We did notice one difference in output structure. When we prompted the model in English to diagnose the decline in Seoul CRE investment using the Korean-language report, the model produced a market data table with 10 rows, each metric broken out individually. However, when we ran the same prompt in Korean on the same document, the model returned a 5-row table that consolidated multiple metrics into single rows. The data was the same, but it was organized differently (see Appendix 4).

We would not read this as evidence that English prompts produce “more detailed” outputs. It may reflect model formatting behavior, prompt-language effects, the compact nature of Korean and Japanese expression, or simply the non-deterministic nature of model outputs.

The more practical constraint is that source-language output stays in the source language. Source language prompting may reduce over-translation, but if the analysis needs to feed into an English IC memo, someone still has to translate it, and the entity-matching issues may resurface at that stage.

What This Test Suggests

Three patterns came out of this testing.

The first pattern is that numeric extraction worked in these tests. Both models handled the myriad-based counting systems in Korean and Japanese reliably across every run-parsing 만/억/조 and 万/億/兆 conversions accurately.
The second is over-translation. When models read foreign-language documents and produce English outputs, they may not preserve names exactly as they appear in the source. Instead, they may translate, or reshape those names into what seems like more natural English. The risk isn't that the models get the facts wrong, but that they silently change names in ways that could create entity-matching issues across a document set. A bilingual reviewer would catch these quickly, but the pattern is worth being aware of because it isn't flagged in the output.
The third is a trade-off in prompt language. Prompting in the source language eliminated the naming problems entirely, but produced output that was structured differently. The more practical consideration is that source-language output stays in the source language, which means someone still has to bridge back to English if the analysis feeds into an English-language deliverable.

None of these patterns are definitive, as this research was an exploratory test with two models and two document sets. But it suggests that the interaction between AI and foreign-language financial documents is worth paying attention to, especially as these tools become more embedded in analytical workflows.

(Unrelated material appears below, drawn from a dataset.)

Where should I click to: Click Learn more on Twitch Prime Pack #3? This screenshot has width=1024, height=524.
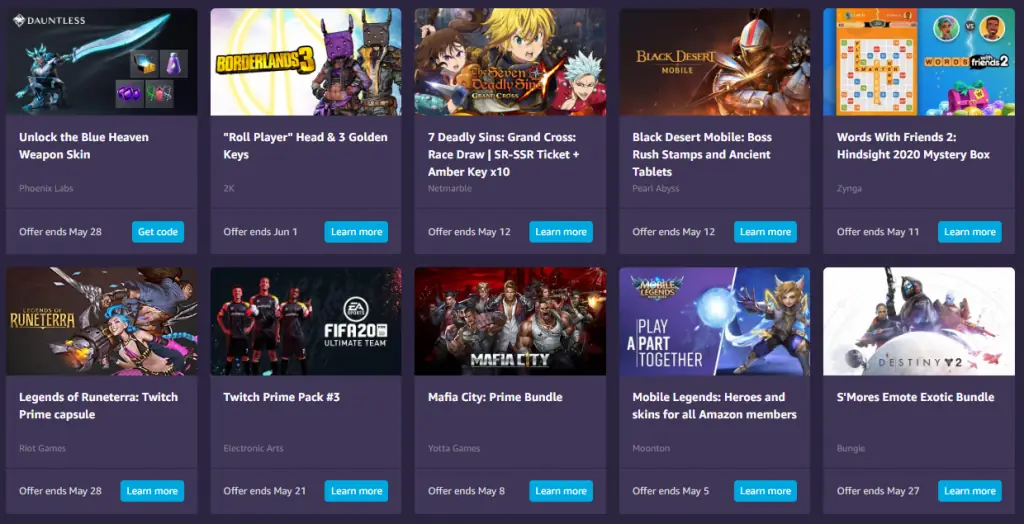356,491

Implications for Multilingual Diligence

For analysts reviewing AI outputs from multilingual VDRs, this suggests that fluency alone may not be the right measure of reliability. It may be just as important to check whether the model preserved the source document’s choices, especially in areas like:

Scale: Confirm large-number units before relying on financial figures.
Entity-Matching: Check whether company, asset, and counterparty names are preserved exactly rather than translated or normalized.
Consistency: Reconcile repeated names across documents and languages.
Framing: Review tables, metrics, and local terms to see whether the model has reorganized or Anglicized.

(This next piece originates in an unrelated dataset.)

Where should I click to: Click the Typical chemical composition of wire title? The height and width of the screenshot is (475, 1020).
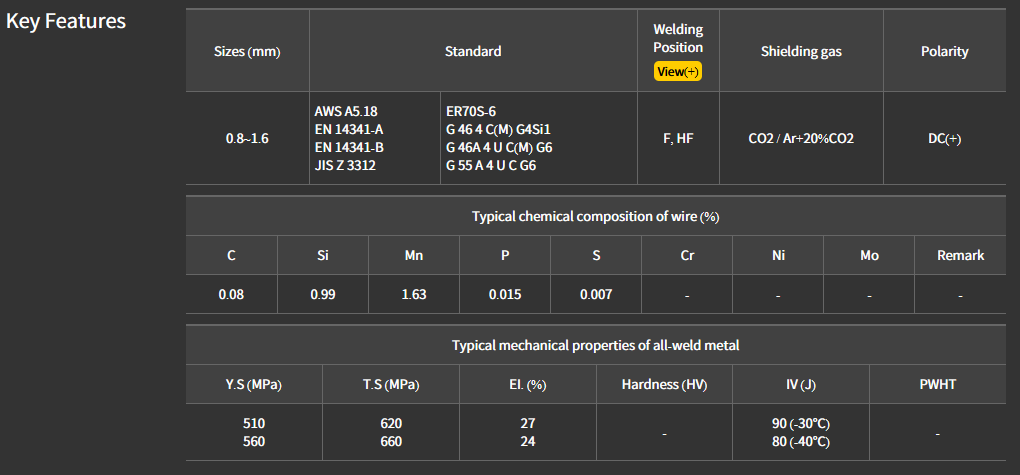pos(595,216)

ToltIQ's earlier piece on Japanese documents argued that most deal teams are reviewing interpretations of documents, not the documents themselves. What this test adds is that AI introduces its own layer of interpretation by making choices about names, structure, and framing that the source material didn't make. For ToltIQ, the broader goal is to build AI workflows that make these cross-language choices visible rather than leaving them buried in fluent English output. Understanding where those choices happen is the first step toward building workflows that account for them.

The next step is to test whether targeted prompting can reduce issues like over-translation, and whether the same patterns become more pronounced in messier, real-world deal documents. The specific model behaviors may change over time, but the underlying diligence question remains: when analysis crosses languages, what gets preserved or changed, and how do teams know the difference?

Appendices available in the downloadable PDF.